Here's where I think most fitness professional make the mistake is that they WOULD stop there and not check anything else. Now again not to take what Eric is saying out of context because if you have seen the DVD Assess and Correct you know he is doing a VERY detailed assessment on clients and athletes, I think we should start with screenings and THEN move to assessments.

Those that know me know I prefer the movement based approach to screening that is used in the FMS.  I also believe this is a perfect example of how for even a trainer in a commercial gym the FMS can save you a lot of time and effort and direct you where to go. Although he nailed a deep overhead squat here is what Eric's client looked like in Thomas Test...
 


No way this guy is getting past a 1 on the Hurdle Step or the In Line Lunge looking like that.  Depending  on the rest of the score of his FMS you could then shortcut a lot of steps and jump right to Thomas and FABER...etc to give you a better idea of where to go.

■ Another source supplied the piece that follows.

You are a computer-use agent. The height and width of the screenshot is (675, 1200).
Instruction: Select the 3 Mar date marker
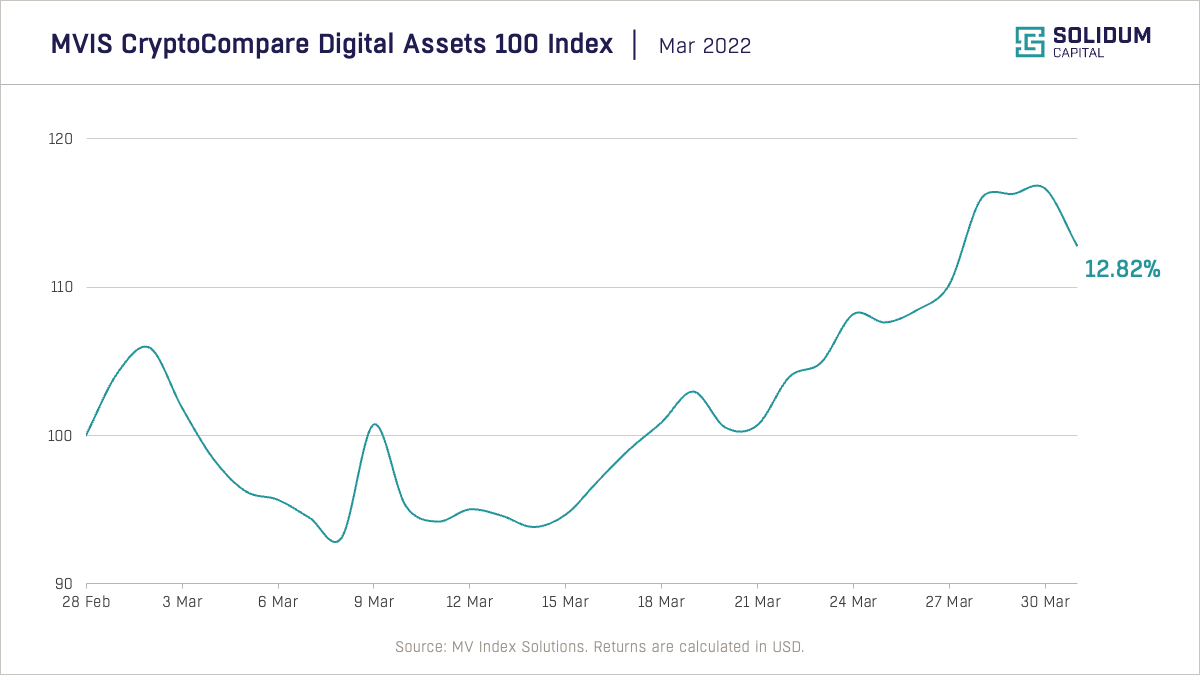coord(182,602)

It's important to remember that the FMS is NOT a diagnostic tool or an assessment. It is exactly what it is labeled, a screen.  Getting back to both Eric and Nick's points I think the FMS is the perfect solution to both statements. It keeps it fairly simple as Nick is stating is needed and also if used properly won't let a guy like this slip through without finding a fairly obvious problem.

As Gray Cook states we want this to be "as simple as possibly, but not any simpler."  My recommendation to fitness professionals out there is NOT to worry about doing every single orthopedic assessment known to man. Use the FMS, assess any movement patterns that screen as dysfunctional using whatever skill set you have, and then move on. In short here's my prescription..

Screen--->Assess (If needed)---> Correct---> Re-Screen---> Train to maintain/strengthen that movement pattern.